The building is located at Parchin, just outside Tehran, in the midst of a vast ammunition and explosives factory, and the government there has so far refused an International Atomic Energy Agency visit to it, on grounds that it has nothing to do with nuclear work – the only matter over which the agency has jurisdiction. (The inspectors have been to the huge plant twice, but not to the building in question.)

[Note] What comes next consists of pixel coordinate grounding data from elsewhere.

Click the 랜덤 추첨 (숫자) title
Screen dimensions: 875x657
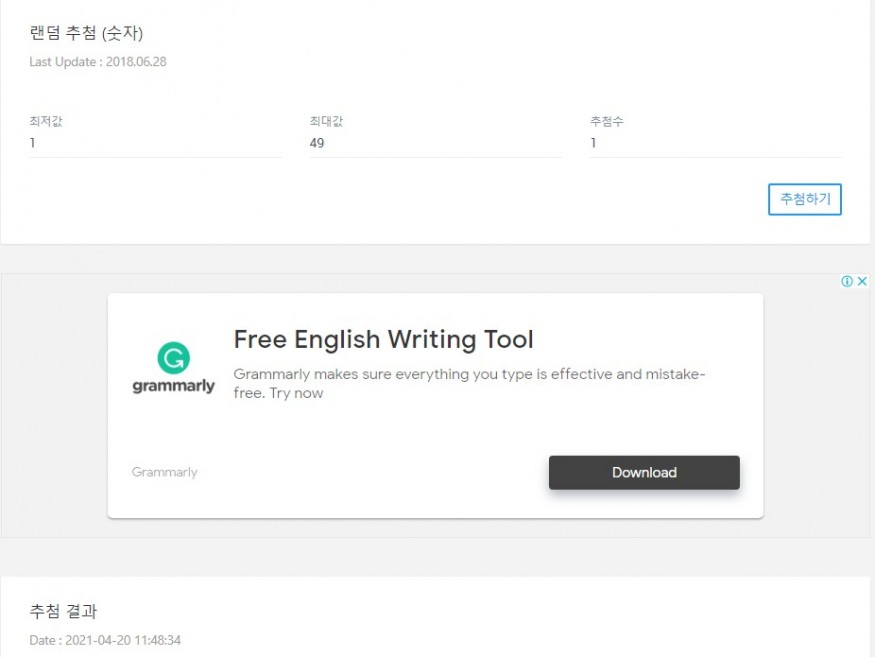(87, 33)
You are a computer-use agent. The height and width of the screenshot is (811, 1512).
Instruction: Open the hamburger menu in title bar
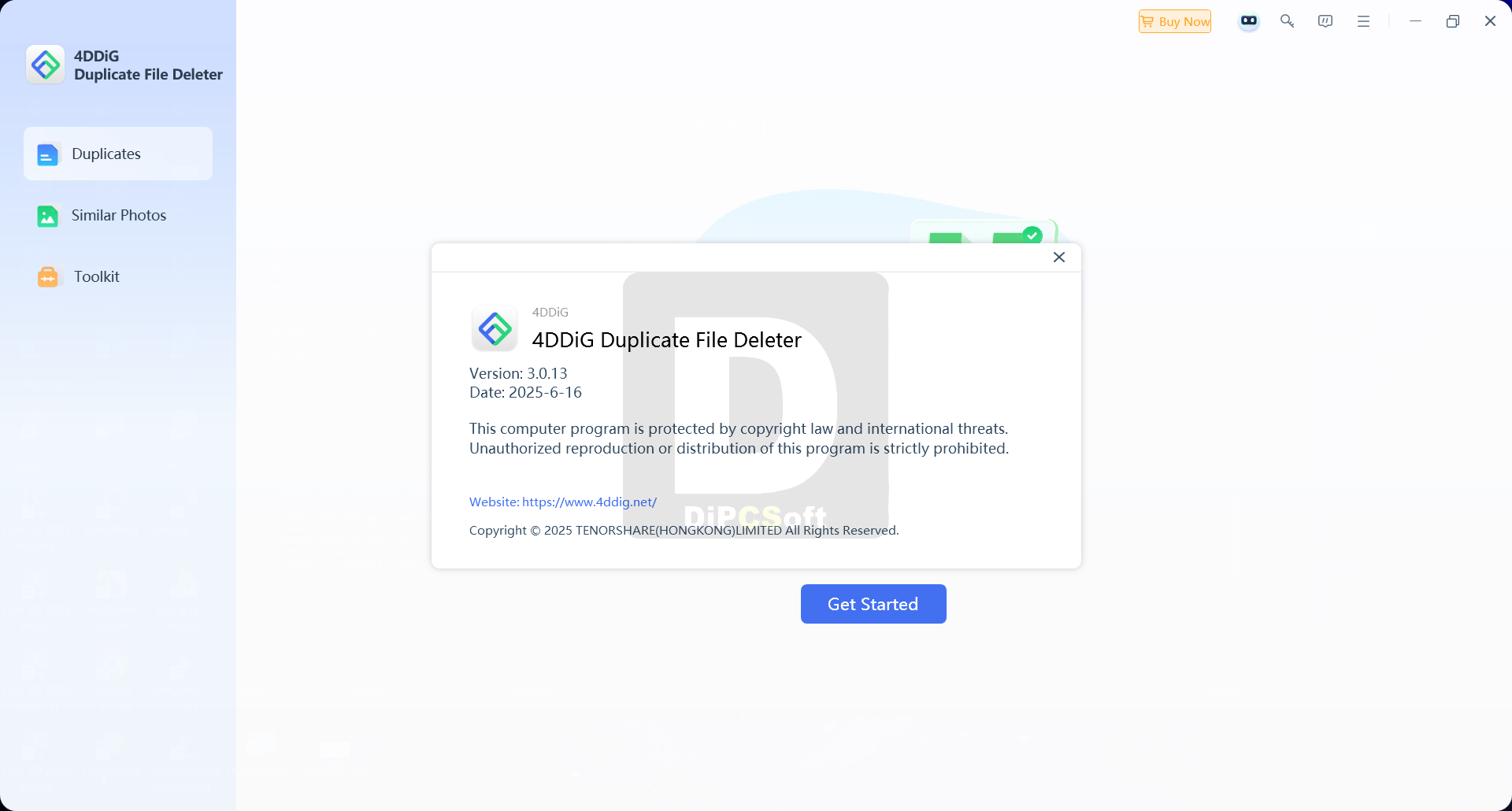1363,21
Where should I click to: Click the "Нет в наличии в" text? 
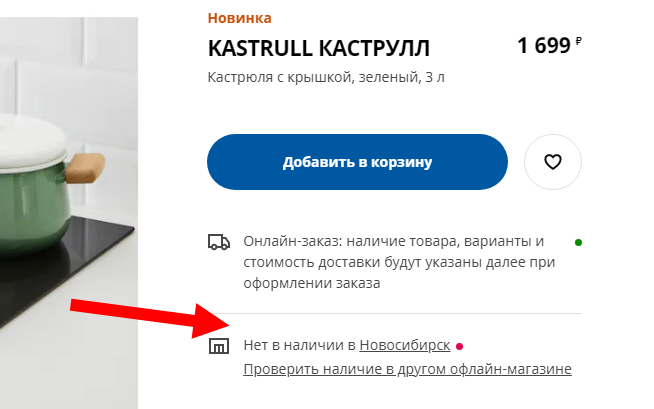299,345
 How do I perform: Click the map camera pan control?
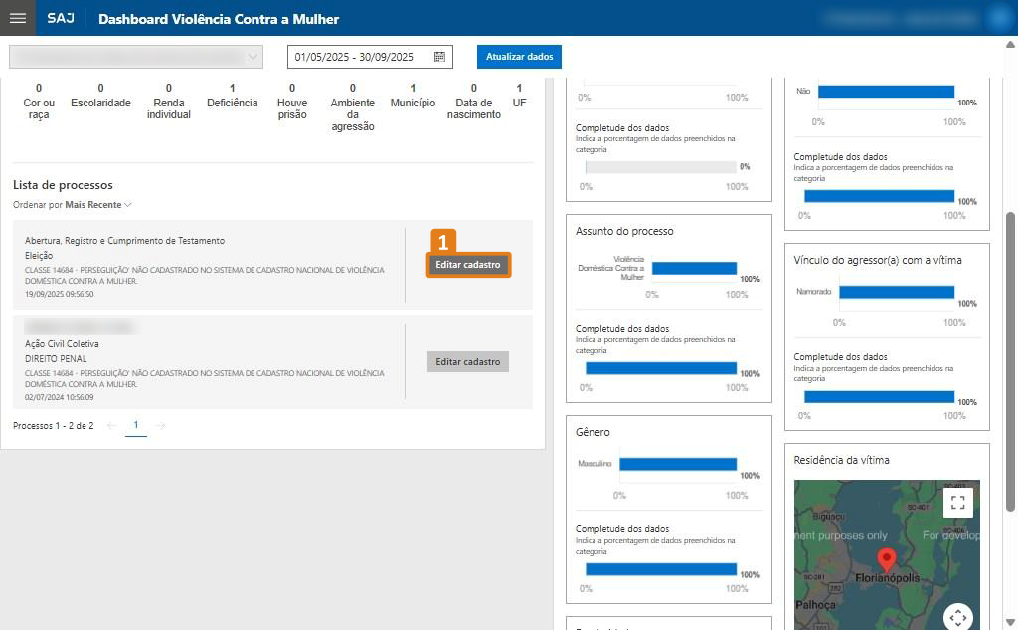(957, 616)
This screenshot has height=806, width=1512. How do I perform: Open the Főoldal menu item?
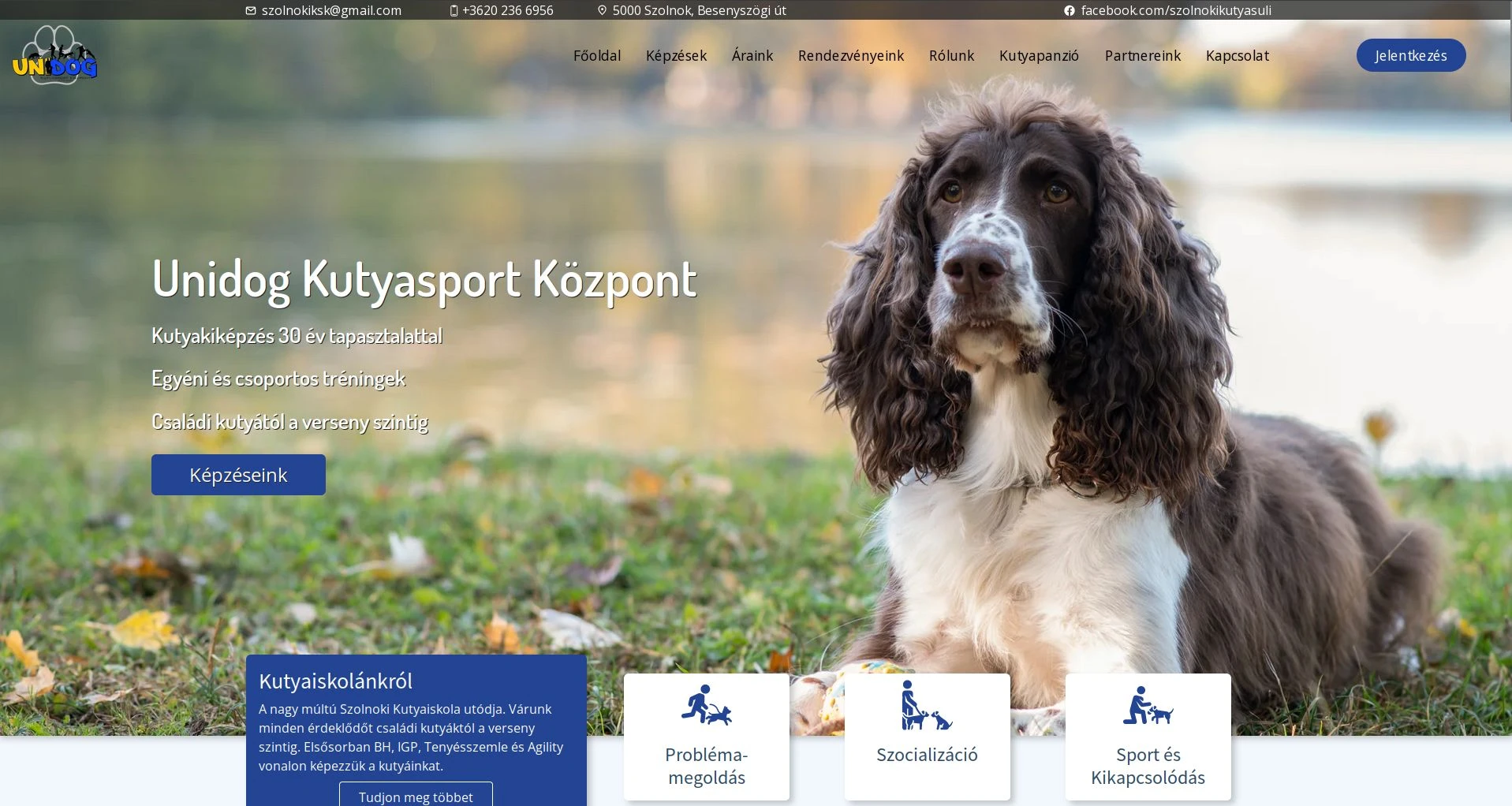597,56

The IAEA disclosed last November that another government had asserted Iran constructed a “large explosives containment vessel” there around 12 years ago to conduct experiments, possibly involving fissile materials and meant to model how a bomb would work. Its statement provoked high-pitched alarms from David Albright, a past adviser to IAEA officials who heads a Washington-based group called the Institute for Science and International Security.

In a posting on May 8, Albright and colleague Paul Brannan embraced the IAEA’s concerns about the building and claimed that satellite photos showed Iran was trying to wash away telltale evidence of its wrongdoing there. “Iran should immediately allow IAEA inspectors into the Parchin site and allow access to this specific building,” as well as explain streams of water seen in the photos obtained by ISIS, Albright wrote.

Strong pushback came this week from Robert Kelley, a 35-year veteran of the U.S. nuclear weapons program who directed key IAEA nuclear inspections in Iraq and is now a senior research fellow at the Stockholm International Peace Research Institute. In his own posting, Kelley wrote that the containment vessel in question is evidently the wrong size to be of use in nuclear weapons development, and bluntly accused the IAEA of “risking its technical reputation on tenuous premises.” He also said the Iranian “wash-down systems” are appropriate.

“If the IAEA succeeds in visiting the site and does not find evidence of nuclear weapons activities, its credibility will be seriously damaged and it will be unable to persuasively make the case for visits to more serious sites of concern inside Iran,” said Kelley. Although they formerly worked together — Albright claims on his website that Kelley invited him to participate in an Iraq inspection — they are now poles apart. Again, you can decide for yourself who has the better argument.